◆ **Jobs**:
• A. Copy out the passage of the MIPIM report below from "24 March 2016" up to and including "of the Med.".
• B. List every place name in the MIPIM report below, giving each place only once.
• C. Answer these questions on the MIPIM report below:
(i) On what date is it dated?
(ii) Who wrote it?
(iii) What can sudden spring storms do to the palm trees?

◆ **Source text**:
= = = = = = =

24 March 2016
Also in Cannes
Shaw Sheet reports from MIPIM
by J.R.Thomas
March on the French Riviera; spring abounding on the Mediterranean. What could be more agreeable after the grey gloom of a British winter? To be sure, the weather is not always totally reliable; sudden spring storms can sweep in and bend the palm trees at painful angles, sometimes even dusting them with snow, of the twelve hour variety. But generally March in Cannes, sunshine on the Croisette, is just the tonic for the pale and jaded Brit. And especially the pale and jaded British estate agent. So much that around 27,000 of them go to Cannes about this time to refresh their fevered souls and feast their tired eyes on the sparkling blue of the Med.

= = = = = = =

◆ **Data provided**:
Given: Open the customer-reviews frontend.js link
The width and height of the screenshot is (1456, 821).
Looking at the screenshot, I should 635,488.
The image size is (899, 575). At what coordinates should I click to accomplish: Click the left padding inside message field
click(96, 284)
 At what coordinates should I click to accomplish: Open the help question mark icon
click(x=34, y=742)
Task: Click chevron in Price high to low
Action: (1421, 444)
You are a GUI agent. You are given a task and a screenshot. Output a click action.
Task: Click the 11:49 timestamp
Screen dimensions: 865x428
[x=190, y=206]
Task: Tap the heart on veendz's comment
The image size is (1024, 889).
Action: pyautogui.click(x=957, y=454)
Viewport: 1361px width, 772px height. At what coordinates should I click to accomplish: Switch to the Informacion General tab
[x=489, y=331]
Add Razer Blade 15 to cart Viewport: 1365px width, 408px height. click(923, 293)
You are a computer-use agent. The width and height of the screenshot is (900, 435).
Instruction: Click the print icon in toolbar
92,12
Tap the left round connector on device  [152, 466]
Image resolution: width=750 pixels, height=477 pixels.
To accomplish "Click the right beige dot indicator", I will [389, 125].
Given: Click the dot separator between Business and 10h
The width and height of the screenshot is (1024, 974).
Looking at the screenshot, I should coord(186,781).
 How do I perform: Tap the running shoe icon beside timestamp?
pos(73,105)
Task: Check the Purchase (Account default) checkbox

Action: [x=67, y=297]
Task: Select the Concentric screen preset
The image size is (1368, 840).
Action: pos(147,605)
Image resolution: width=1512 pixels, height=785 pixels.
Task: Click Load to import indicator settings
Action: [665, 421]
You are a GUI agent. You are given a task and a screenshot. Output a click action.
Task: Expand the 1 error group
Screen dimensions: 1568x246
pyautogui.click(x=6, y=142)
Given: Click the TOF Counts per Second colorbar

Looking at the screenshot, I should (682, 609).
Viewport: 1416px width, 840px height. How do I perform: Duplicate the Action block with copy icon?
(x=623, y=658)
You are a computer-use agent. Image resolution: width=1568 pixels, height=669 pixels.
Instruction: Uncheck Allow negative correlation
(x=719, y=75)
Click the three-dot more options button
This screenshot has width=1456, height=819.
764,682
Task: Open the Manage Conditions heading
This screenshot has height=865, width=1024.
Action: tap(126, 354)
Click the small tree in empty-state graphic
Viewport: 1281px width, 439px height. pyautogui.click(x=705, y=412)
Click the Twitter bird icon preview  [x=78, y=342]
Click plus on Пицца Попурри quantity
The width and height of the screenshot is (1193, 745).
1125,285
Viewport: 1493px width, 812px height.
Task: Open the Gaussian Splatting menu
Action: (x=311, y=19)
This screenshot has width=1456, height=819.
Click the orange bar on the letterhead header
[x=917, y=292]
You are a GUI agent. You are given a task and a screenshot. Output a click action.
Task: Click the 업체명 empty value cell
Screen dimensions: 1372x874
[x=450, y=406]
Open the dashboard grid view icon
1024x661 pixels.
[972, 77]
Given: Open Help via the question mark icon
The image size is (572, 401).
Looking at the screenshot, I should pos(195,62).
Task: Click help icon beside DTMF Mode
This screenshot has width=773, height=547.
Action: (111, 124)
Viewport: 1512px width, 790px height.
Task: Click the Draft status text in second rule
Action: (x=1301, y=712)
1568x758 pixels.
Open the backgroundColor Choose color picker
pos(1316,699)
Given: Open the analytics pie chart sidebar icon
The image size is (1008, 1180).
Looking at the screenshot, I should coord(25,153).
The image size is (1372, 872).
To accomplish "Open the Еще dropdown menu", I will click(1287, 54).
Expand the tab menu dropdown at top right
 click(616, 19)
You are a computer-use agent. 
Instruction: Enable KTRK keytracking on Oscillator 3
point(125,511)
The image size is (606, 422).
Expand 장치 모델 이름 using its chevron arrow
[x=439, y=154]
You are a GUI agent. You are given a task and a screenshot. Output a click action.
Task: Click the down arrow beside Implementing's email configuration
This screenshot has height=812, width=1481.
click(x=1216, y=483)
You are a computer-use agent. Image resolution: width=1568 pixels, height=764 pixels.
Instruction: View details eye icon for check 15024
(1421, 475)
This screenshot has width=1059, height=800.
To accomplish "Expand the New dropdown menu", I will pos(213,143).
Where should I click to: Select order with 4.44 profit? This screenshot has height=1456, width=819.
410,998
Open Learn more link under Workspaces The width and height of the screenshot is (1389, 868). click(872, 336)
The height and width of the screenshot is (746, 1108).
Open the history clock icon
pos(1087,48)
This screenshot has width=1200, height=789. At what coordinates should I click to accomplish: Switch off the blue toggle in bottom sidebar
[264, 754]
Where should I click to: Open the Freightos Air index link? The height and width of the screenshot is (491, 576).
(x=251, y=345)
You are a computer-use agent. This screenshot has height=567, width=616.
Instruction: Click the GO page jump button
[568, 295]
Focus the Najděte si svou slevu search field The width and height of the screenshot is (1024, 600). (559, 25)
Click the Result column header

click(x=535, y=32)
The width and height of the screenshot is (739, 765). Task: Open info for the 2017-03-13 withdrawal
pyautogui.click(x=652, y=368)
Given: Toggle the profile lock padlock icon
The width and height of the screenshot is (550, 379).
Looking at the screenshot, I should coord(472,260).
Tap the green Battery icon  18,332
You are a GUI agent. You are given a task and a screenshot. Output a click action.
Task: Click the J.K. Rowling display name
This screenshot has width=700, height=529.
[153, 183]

= = = = = = =

◆ **Answers to the tasks**:
• A.
24 March 2016
Also in Cannes
Shaw Sheet reports from MIPIM
by J.R.Thomas
March on the French Riviera; spring abounding on the Mediterranean. What could be more agreeable after the grey gloom of a British winter? To be sure, the weather is not always totally reliable; sudden spring storms can sweep in and bend the palm trees at painful angles, sometimes even dusting them with snow, of the twelve hour variety. But generally March in Cannes, sunshine on the Croisette, is just the tonic for the pale and jaded Brit. And especially the pale and jaded British estate agent. So much that around 27,000 of them go to Cannes about this time to refresh their fevered souls and feast their tired eyes on the sparkling blue of the Med.

• B. Cannes, French Riviera, Mediterranean (also written "the Med"), Croisette

• C.
(i) 24 March 2016
(ii) J.R.Thomas
(iii) They can bend them at painful angles and sometimes even dust them with snow.